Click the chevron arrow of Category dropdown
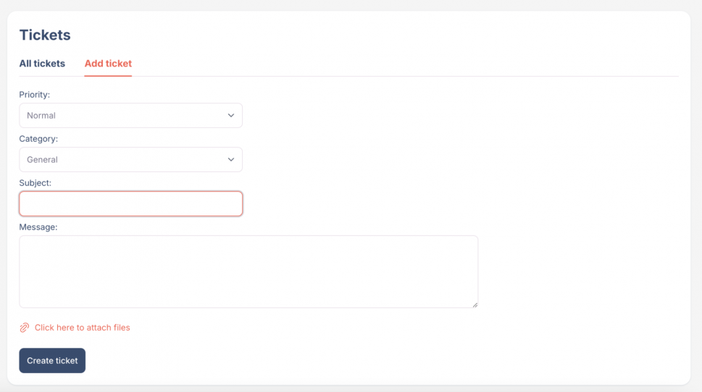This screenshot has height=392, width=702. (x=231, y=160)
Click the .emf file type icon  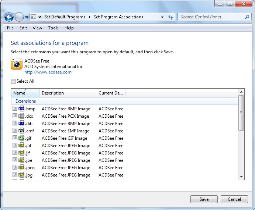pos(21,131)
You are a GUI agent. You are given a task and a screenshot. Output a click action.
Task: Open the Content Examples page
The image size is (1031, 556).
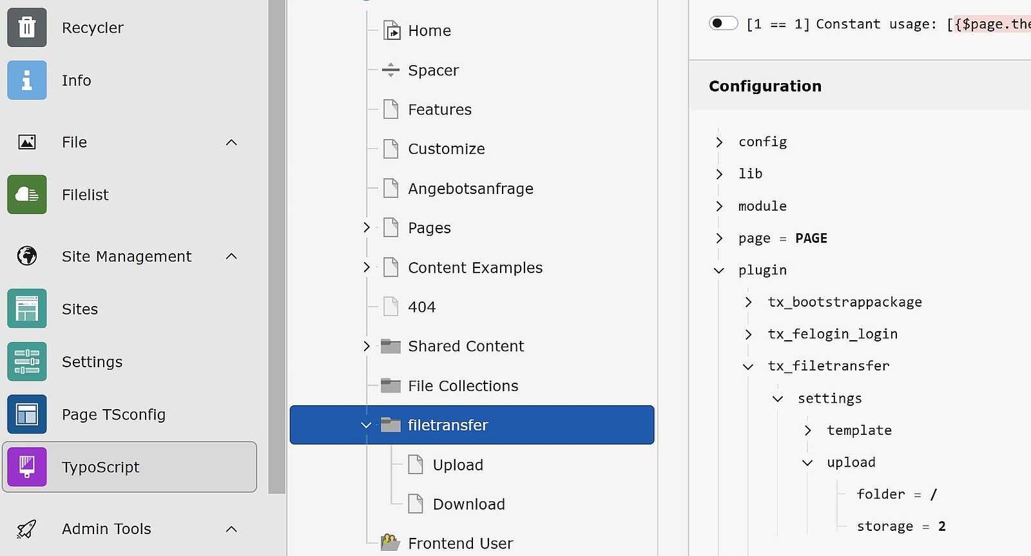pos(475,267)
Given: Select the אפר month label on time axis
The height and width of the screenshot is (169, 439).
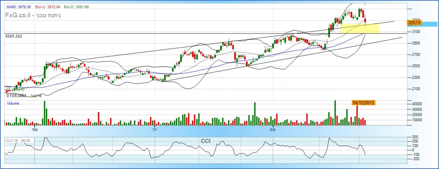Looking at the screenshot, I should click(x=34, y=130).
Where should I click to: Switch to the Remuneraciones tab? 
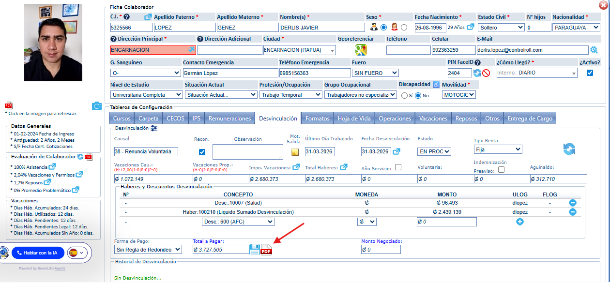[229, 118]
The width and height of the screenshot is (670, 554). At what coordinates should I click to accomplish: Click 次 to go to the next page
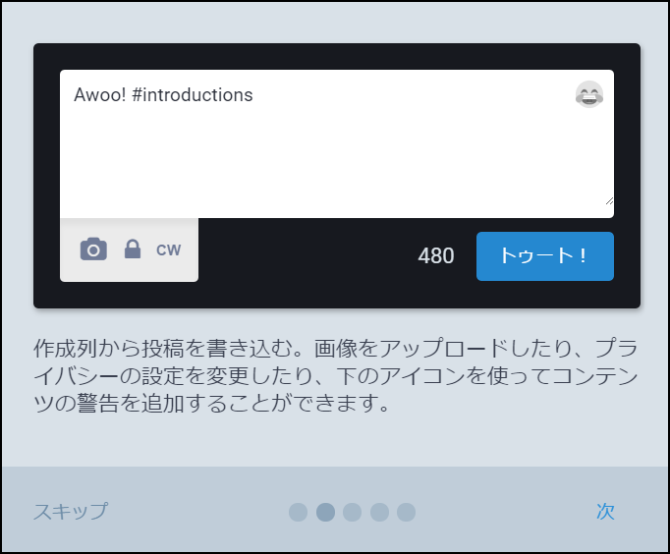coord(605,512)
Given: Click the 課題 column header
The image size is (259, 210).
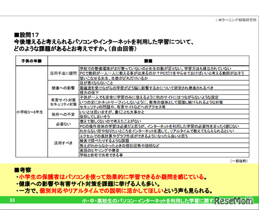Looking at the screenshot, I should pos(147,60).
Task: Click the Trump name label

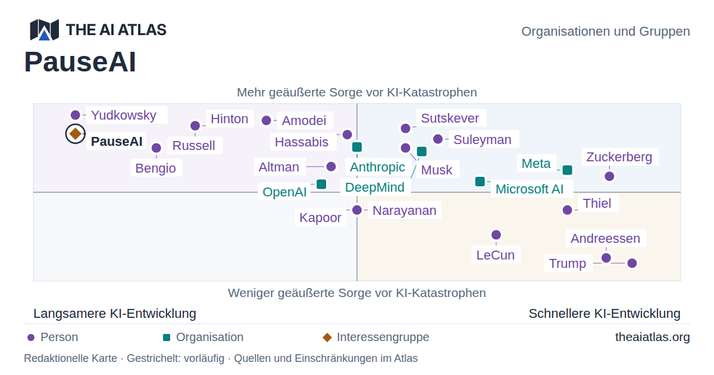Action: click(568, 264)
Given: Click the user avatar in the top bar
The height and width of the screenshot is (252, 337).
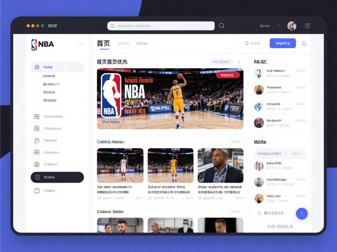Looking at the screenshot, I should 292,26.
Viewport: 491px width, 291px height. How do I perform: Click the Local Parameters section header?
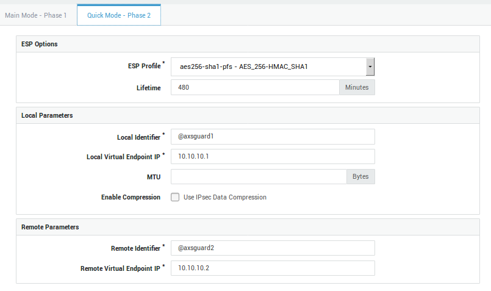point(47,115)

++++++

Exercise goal
Set down word for word the lines beginning with the one containing "The image size is (259, 210)." and ending with the last line of the listing, inclusive. Omit every picture.

Task response
The image size is (259, 210).
Looking at the screenshot, I should pos(147,60).
Task: Click the Trump name label

Action: click(568, 264)
Given: Click the user avatar in the top bar
The height and width of the screenshot is (252, 337).
Looking at the screenshot, I should 292,26.
Viewport: 491px width, 291px height. How do I perform: Click the Local Parameters section header?
point(47,115)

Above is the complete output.